§ **TASK OBJECTIVE**
With pictures excluded, copy word for word the lines in the data below from the line containing "Given: Refresh the detected user scripts list" through the line containing "Task: Expand the".

§ **DATA TO PROCESS**
---

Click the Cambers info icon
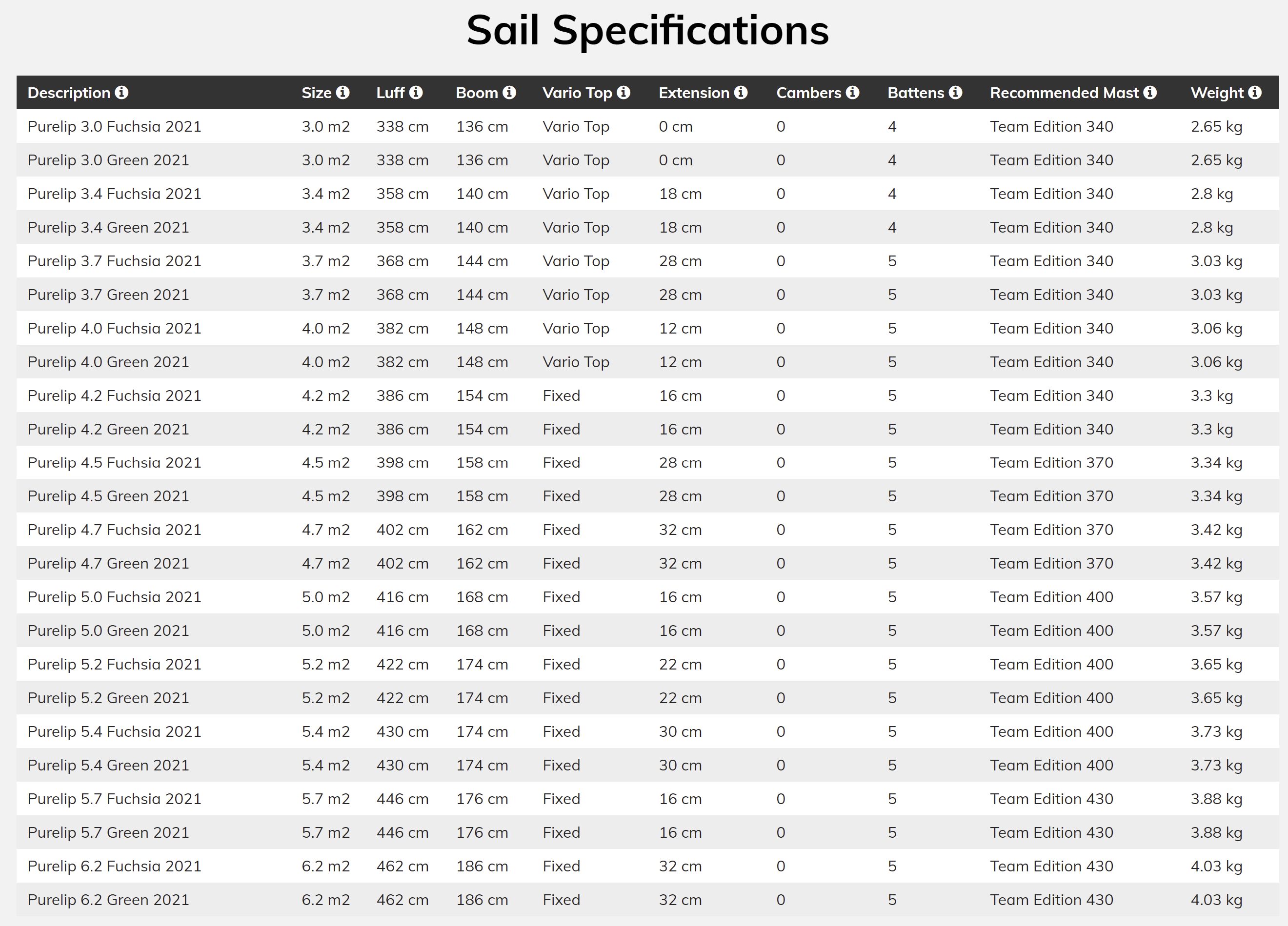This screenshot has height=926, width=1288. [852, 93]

---

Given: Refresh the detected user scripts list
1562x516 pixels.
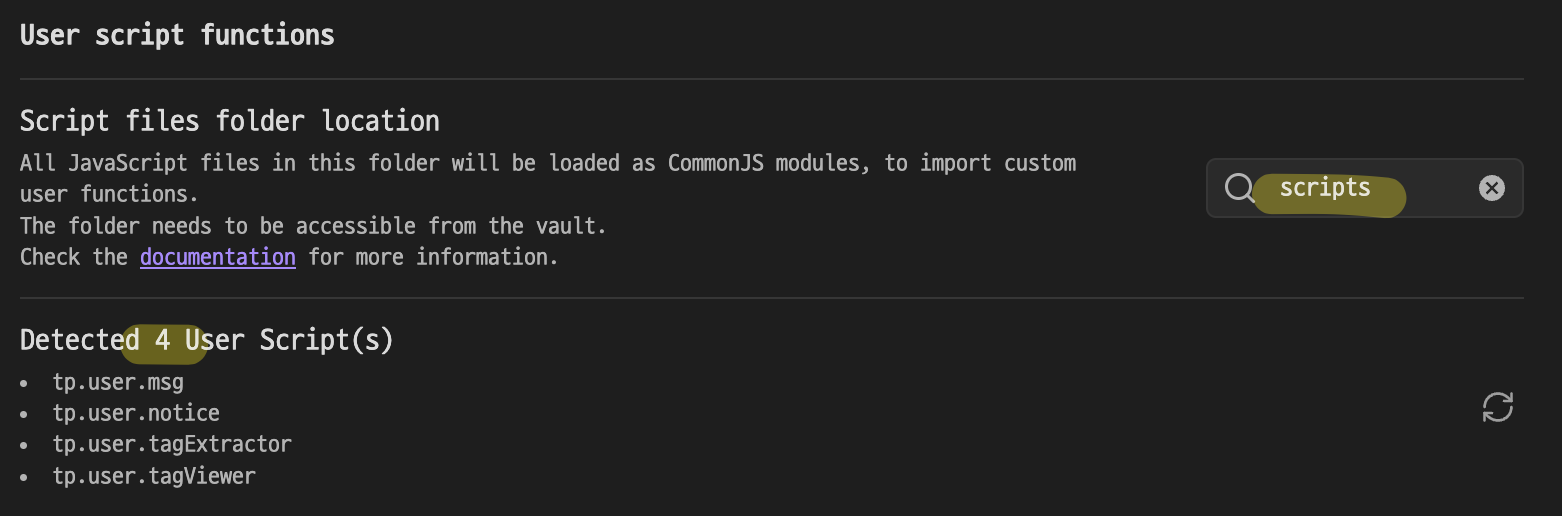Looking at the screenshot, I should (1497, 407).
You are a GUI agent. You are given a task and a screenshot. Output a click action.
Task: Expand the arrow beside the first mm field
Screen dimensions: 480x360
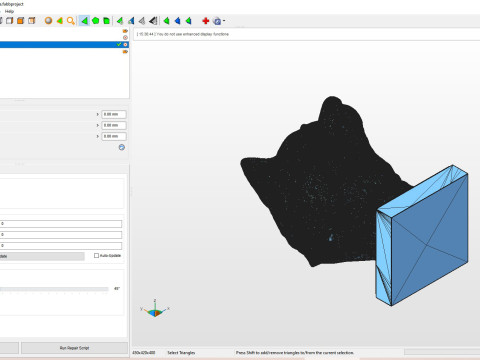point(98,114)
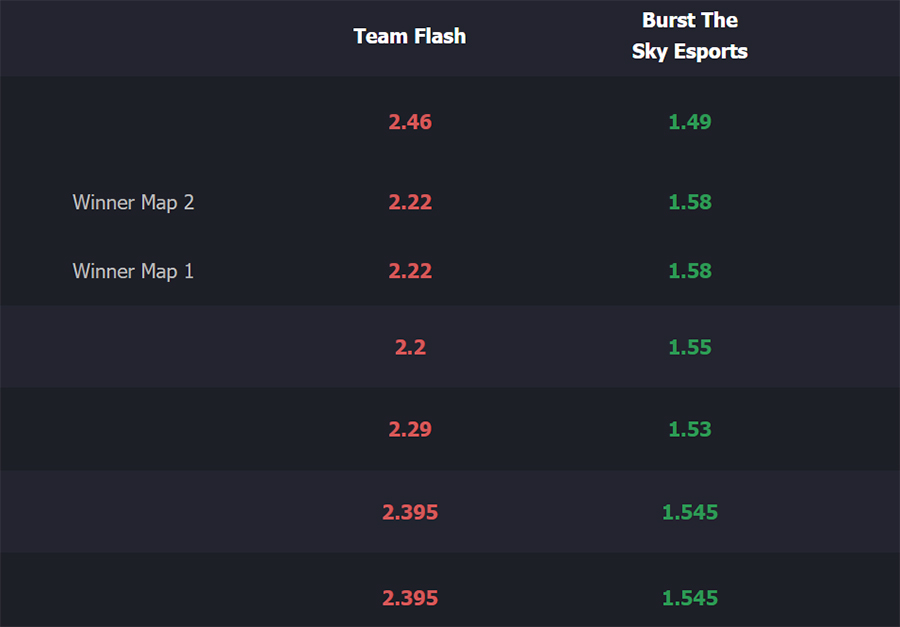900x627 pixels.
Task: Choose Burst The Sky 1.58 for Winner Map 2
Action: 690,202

---

§ **SOLUTION TO THIS PROBLEM**
Given: Refresh the detected user scripts list
1562x516 pixels.
Looking at the screenshot, I should (1497, 407).
You are a GUI agent. You are given a task and a screenshot. Output a click action.
Task: Expand the arrow beside the first mm field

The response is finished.